You get to use. It doesn't have to be the sum total of your parenting approach, in fact, it never will be. I like to say that it's necessary, but not sufficient. You will always need other tools in addition to this, and there's no reason to be a perfectionist or an absolutist about it. For one thing, perfection is a myth.

It's just not possible. And so, also, though, it's not always the right tool. There are absolutely times where holding an expectation is really the right path. Dropping demands, lowering demands, adjusting demands is a tool that you get to pull out and use anytime. It's important to say, because everybody asks me in every interview and every podcast and every conversation with a neighbor, they're like, isn't this permissive?
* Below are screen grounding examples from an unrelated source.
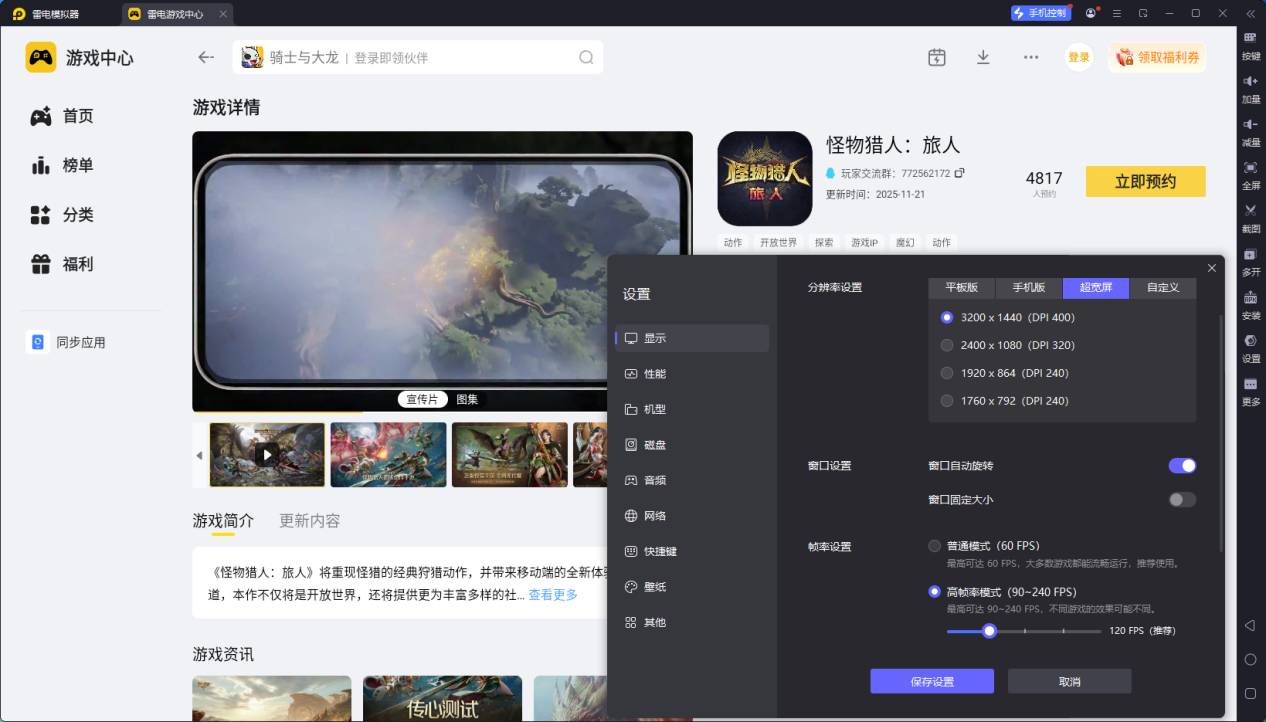Image resolution: width=1266 pixels, height=722 pixels.
Task: Switch to the 手机版 resolution tab
Action: 1028,287
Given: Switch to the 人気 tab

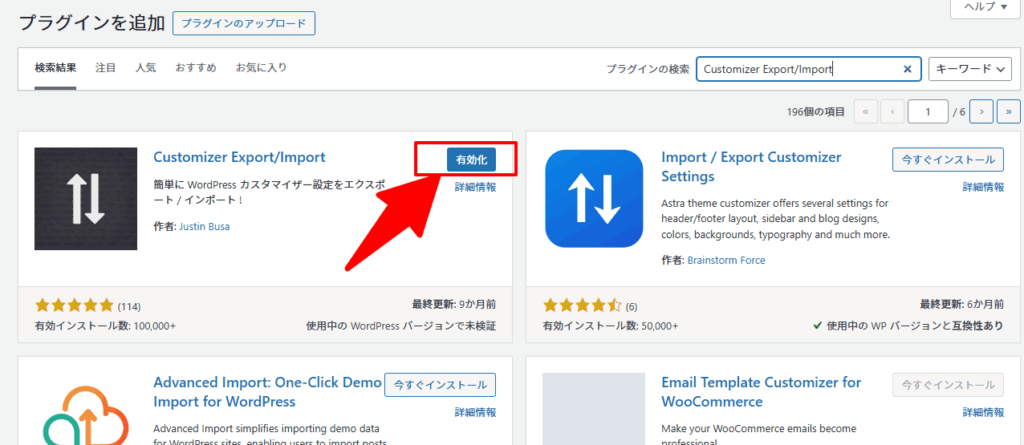Looking at the screenshot, I should [x=146, y=68].
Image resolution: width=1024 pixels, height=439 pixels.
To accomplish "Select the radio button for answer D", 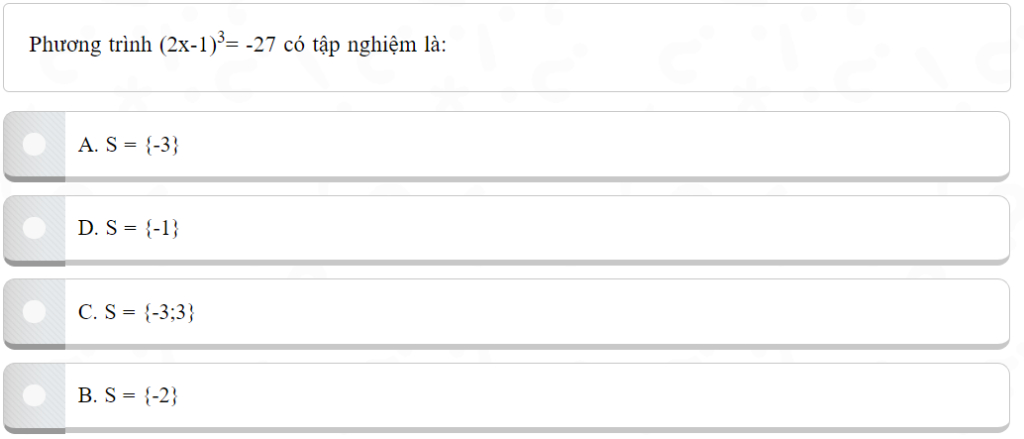I will pyautogui.click(x=34, y=228).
Here's something. I guarantee an entire podcast episode on the entire idea around permissiveness, how it's gotten so wonkified in our current culture, and, well, all of my thoughts on why it is not a helpful category for our parenting. But that aside, let's just take the standard idea around permissiveness, which is that it's bad parenting.

It's weak, it's unhelpful, our kids are running the show, and most importantly, that it hurts kids. I think that's what people are really asking. Isn't this hurting kids? And to that, I can confidently say, no. And there's a ton of research to back that up. Over the last 20 years, relational neuroscience and polyvagal theory have looked really deeply at the nervous system and the brain and how we respond to each other and what makes us feel safe.
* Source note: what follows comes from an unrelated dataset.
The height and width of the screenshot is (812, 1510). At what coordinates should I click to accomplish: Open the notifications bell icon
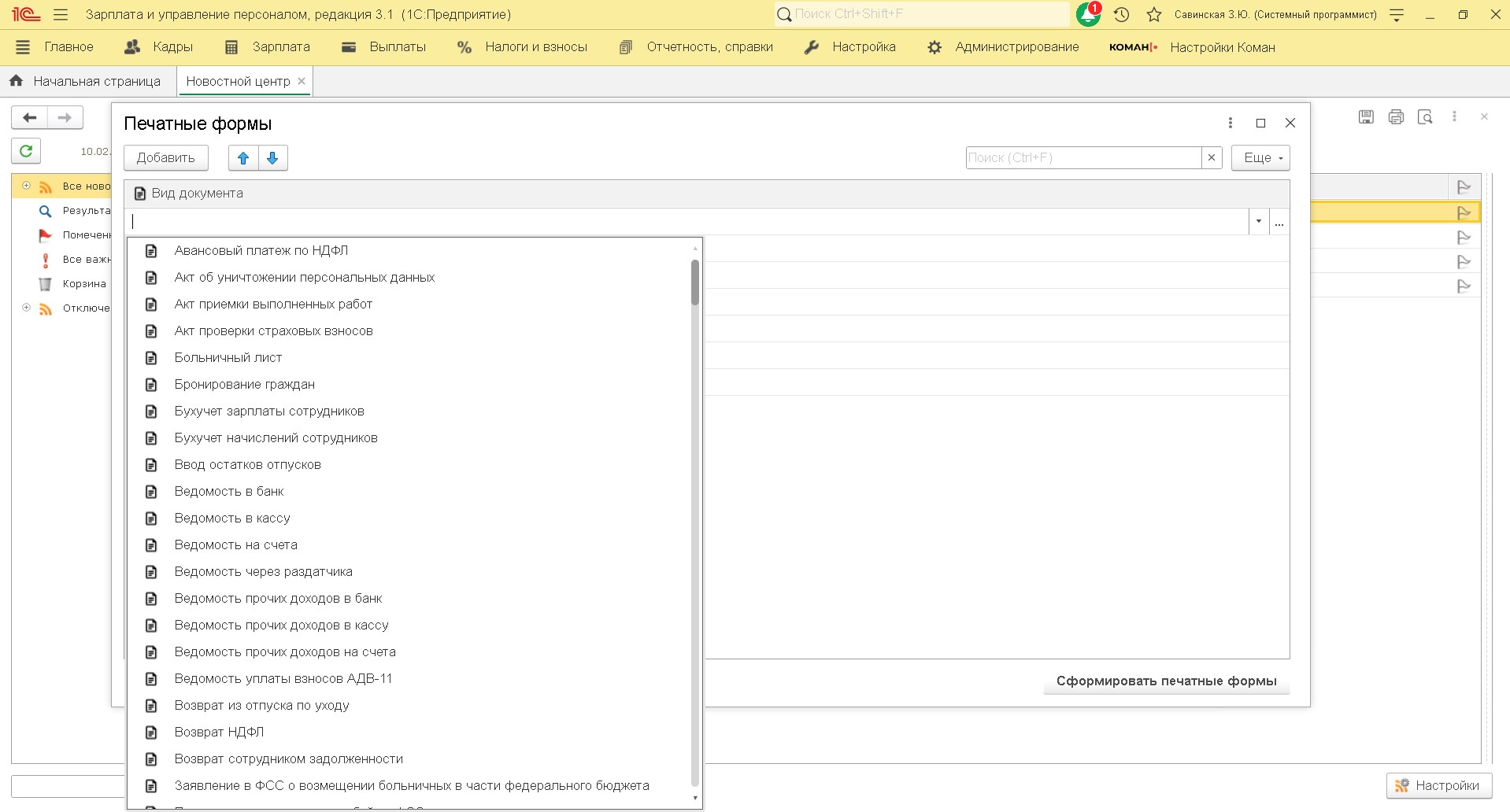(1088, 14)
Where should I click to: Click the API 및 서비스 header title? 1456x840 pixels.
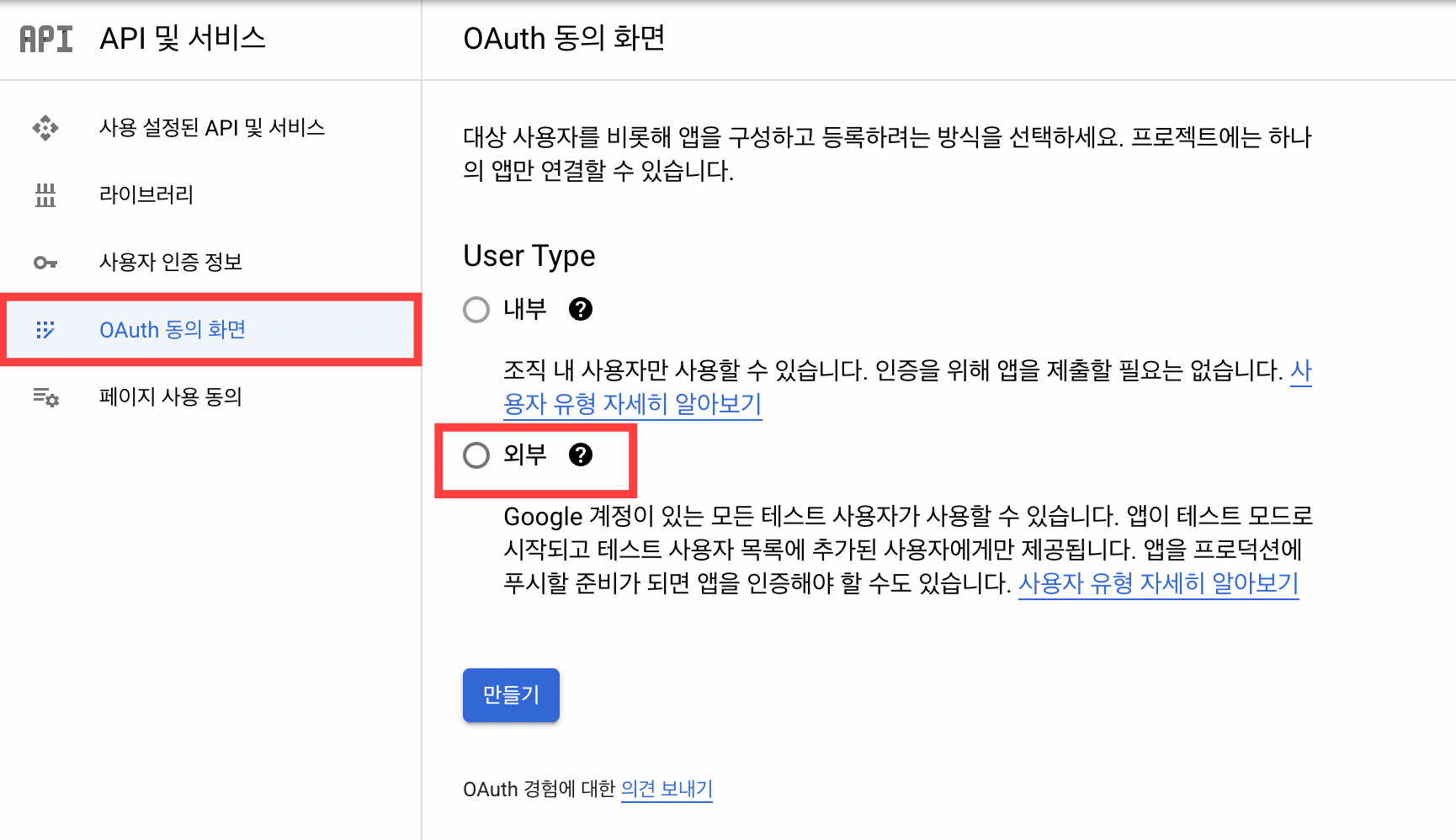click(183, 39)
And these amazing scientists have been able to prove what countless parents have also experienced in their own relationships with their children, which is that safety, trust, and connection are the magic ingredients to unlocking our brain and body's full potential. When we don't feel safe, And I mean deeply safe on a psychological level, on a felt safety level, like we are deeply seen, nourished, respected, trusted, and central to the story.

When we don't feel that kind of safe, our brain and body starts an elaborate process of shutting down. We literally can't think our way through a situation, we can't learn, we can't problem solve when we don't feel safe. Safety is necessary. And then on top of safety, we build trust and connection. And that those are the essential elements that enable us to do well in the world.

This has been proven! In science, and of course it means that the whole series of rewards and punishments, it's just not effective, it's not necessary, and it's counterproductive, especially for those who have sensitive brains and bodies or who've experienced trauma, for whom that whole process of being manipulated and punished is just one more wound on top of an already gaping hole.

Thanks for watching! We're going to talk so much more about trust and connection and how it is the magic sauce to low demand. It's not actually letting go of the expectations that creates the transformation. It's the relationship that's possible when we let those things go. It's the stuff that's left over when we let go of what doesn't matter and we hold tight to what does.